Lilly’s tirzepatide Surpasses Novo’s Ozempic

Is it time to crown a new diabetes champion? Lilly’s novel project tirzepatide, which has looked passable in the pivotal trials reported before today, might have finally landed the knockout blow against its big rival, Novo Nordisk’s Ozempic. The 1,900-patient pivotal Surpass-2 study found that all doses of tirzepatide tested were statistically significantly better than a 1mg dose of Ozempic in terms of HbA1c reduction and weight loss – without adding much, if anything, in terms of toxicity. GI tolerability had been a big worry with the Lilly project following other Surpass trial readouts. In Surpass-2, tirzepatide also impressed by reducing HbA1c levels to under 5.7% – essentially normal – in 46% of patients receiving the highest dose, versus just 19% of patients on Ozempic. Novo might argue that a 2mg dose of Ozempic, which it recently filed with the FDA for diabetes, could be a more relevant comparator, but a cross-trial comparison shows that on weight loss at least tirzepatide still has the edge.
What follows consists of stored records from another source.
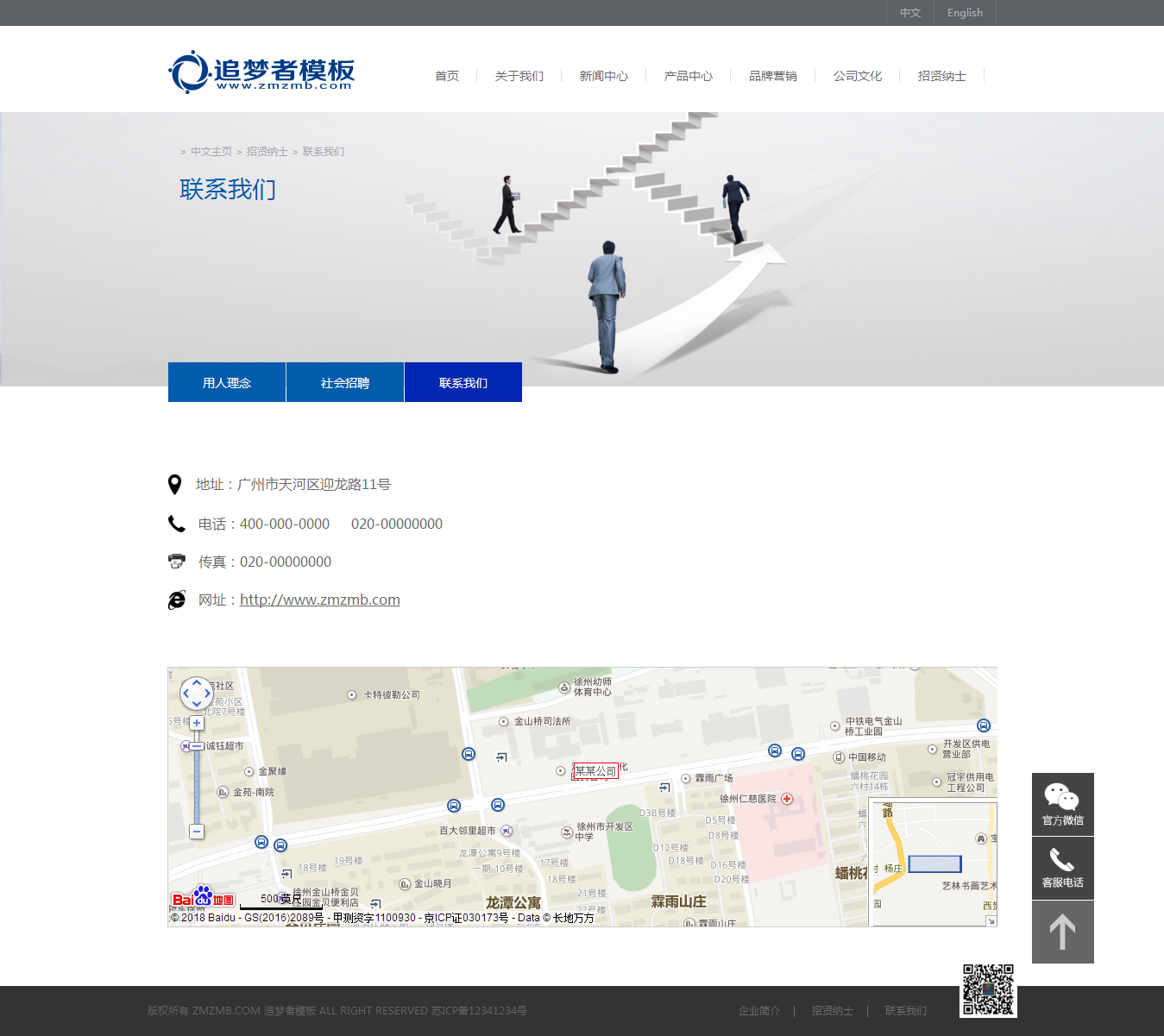Viewport: 1164px width, 1036px height.
Task: Click the Baidu 地图 logo on map
Action: 203,898
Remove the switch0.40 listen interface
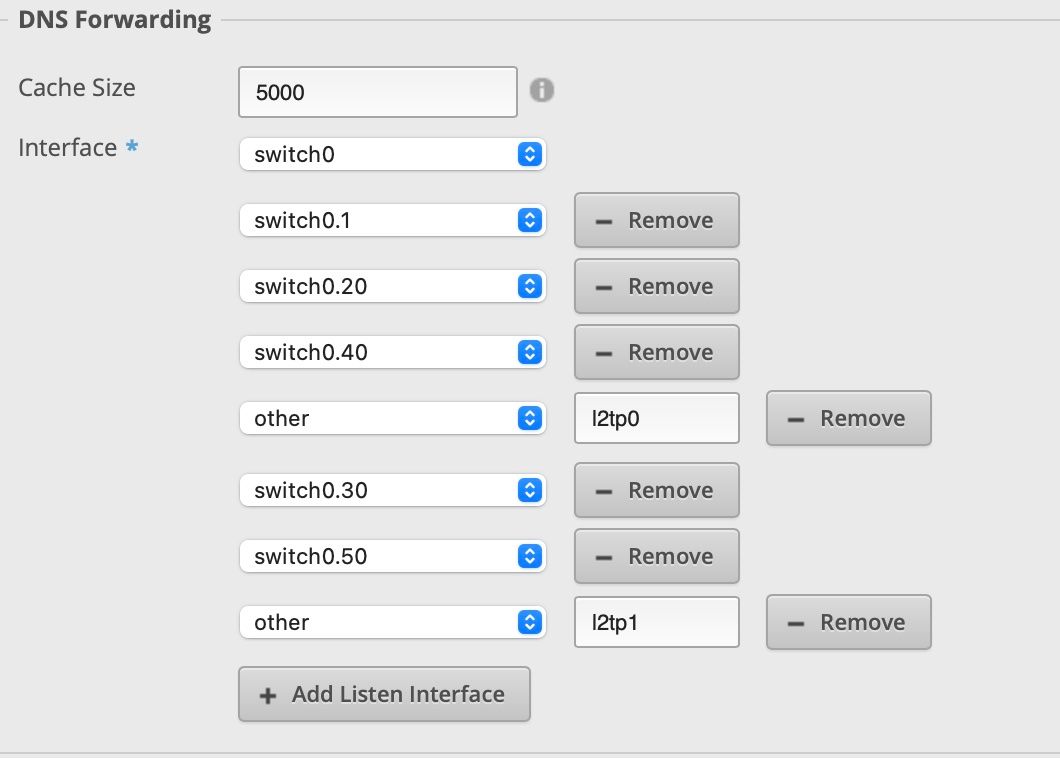The width and height of the screenshot is (1060, 758). [x=656, y=352]
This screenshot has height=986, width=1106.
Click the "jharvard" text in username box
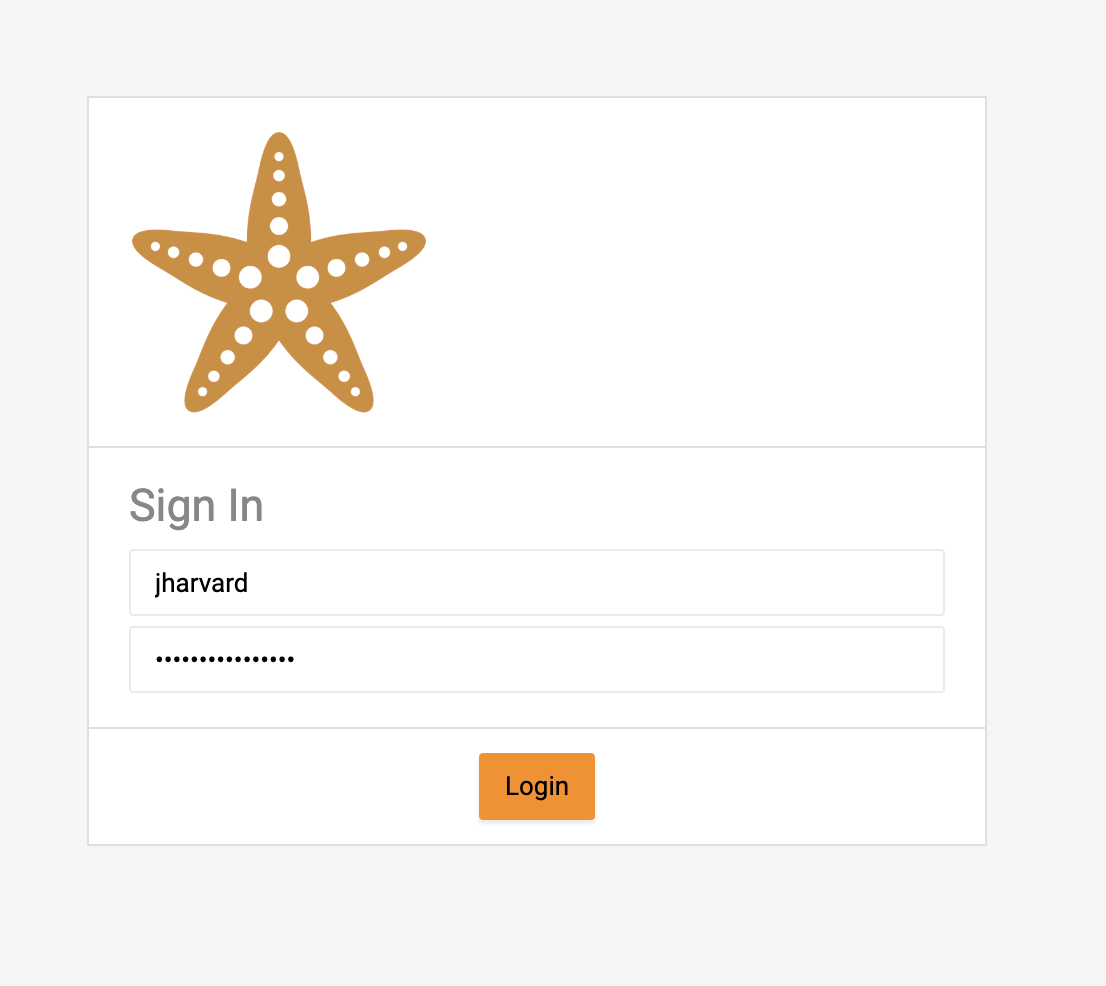[201, 583]
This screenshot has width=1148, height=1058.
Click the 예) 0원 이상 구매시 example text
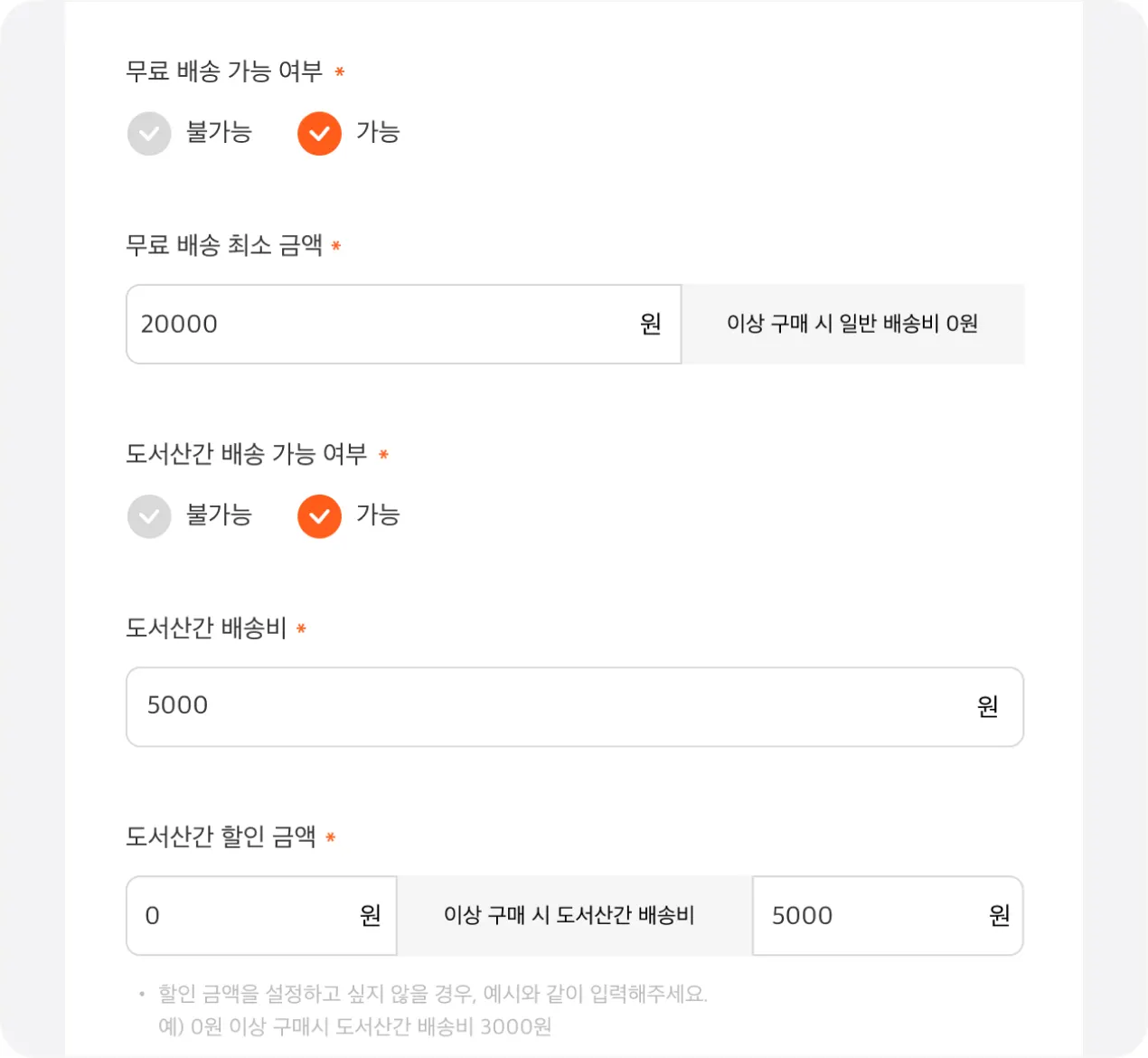click(354, 1026)
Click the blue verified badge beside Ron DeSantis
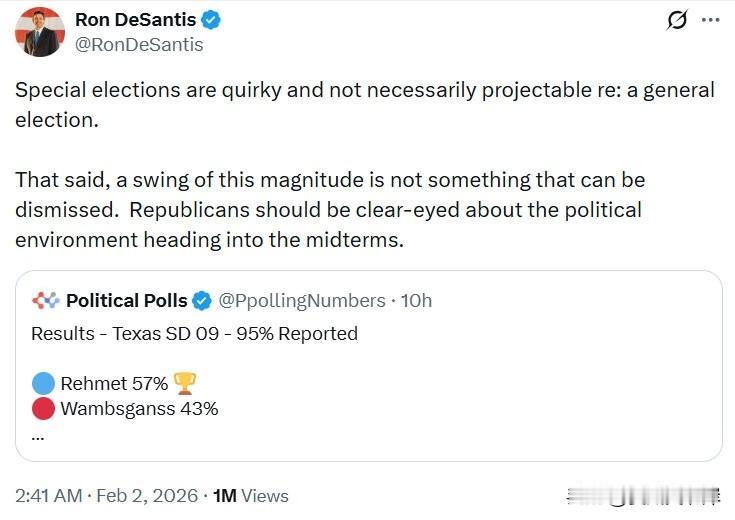This screenshot has height=520, width=735. 211,19
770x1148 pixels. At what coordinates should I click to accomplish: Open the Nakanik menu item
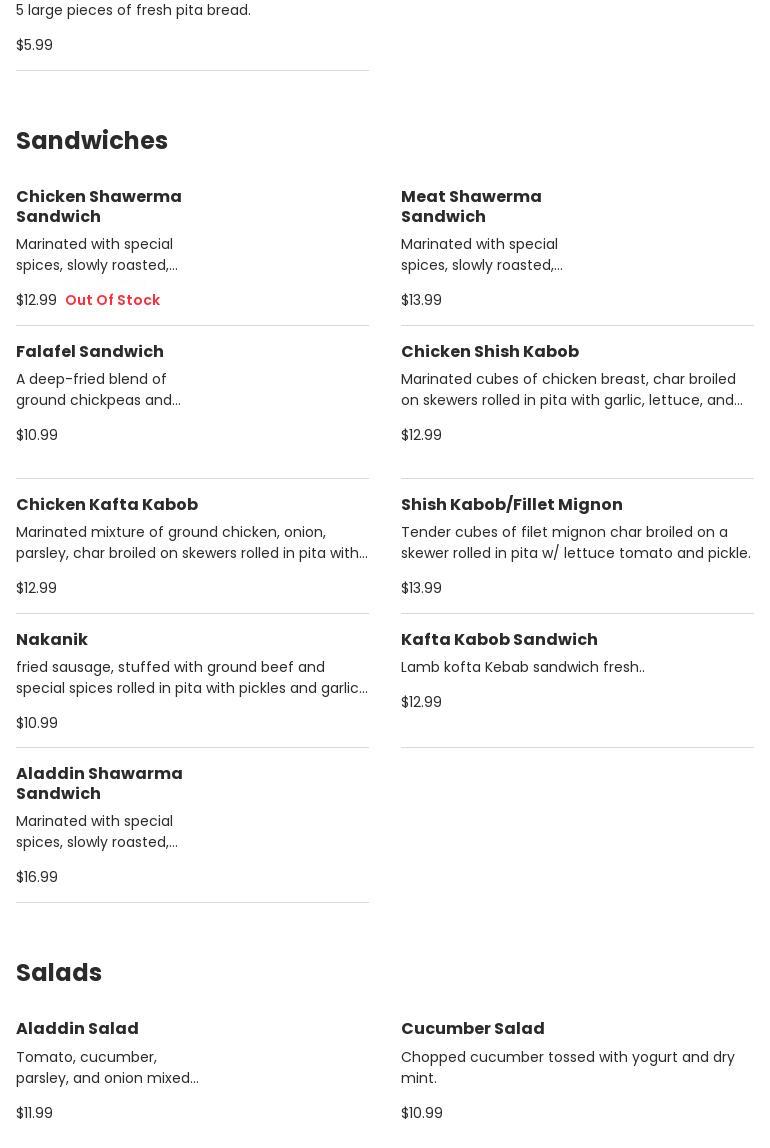tap(52, 640)
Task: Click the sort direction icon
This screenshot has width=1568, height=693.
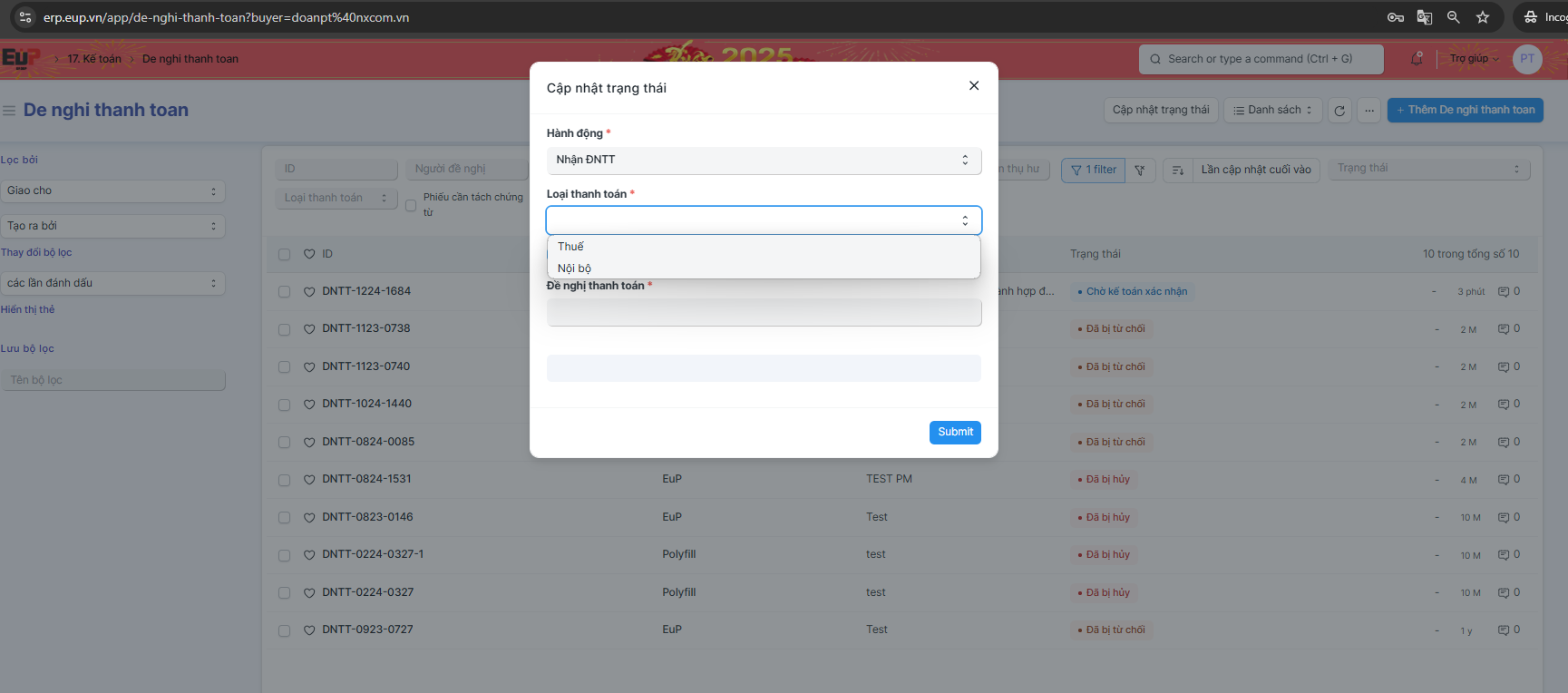Action: (1177, 170)
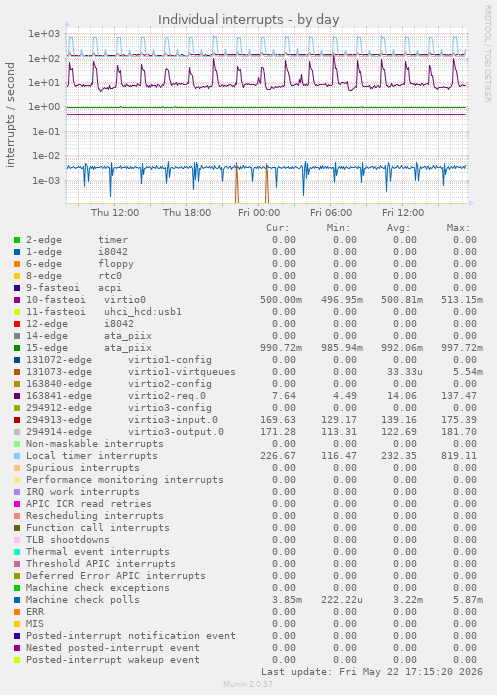Click the orange ERR legend swatch

pyautogui.click(x=17, y=612)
In obesity the Step 1 study reported 15kg weight loss with injectable semaglutide, Ozempic’s active ingredient, but that was with a higher dose still, 2.4mg, and in patients who were heavier at baseline.

Tirzepatide vs Ozempic: head-to-head and cross-trial comparison data
  Tirzepatide 5mg Tirzepatide 10mg Tirzepatide 15mg Ozempic 1mg Ozempic 2mg*
A1c reduction (%) 2.01 2.24 2.30 1.86 2.10
% of pts achieving A1c <7% 82** 86 86 79 68
Weight loss (kg) 7.6 9.3 11.2 5.7 6.4
Nausea (%) 17 19 22 18 ~15
Diarrhoea (%) 13 16 14 12 Not given
Vomiting (%) 6 9 10 8 Not given
Discontinuations due to AEs (%) 5 8 8 4 ~5
All treatment-regimen estimands; *dose not included in Surpass-2, cross-trial comparison from Sustain-Forte study; **not statistically significantly superior vs Ozempic, all other efficacy results statistically significantly superior. Source: company releases.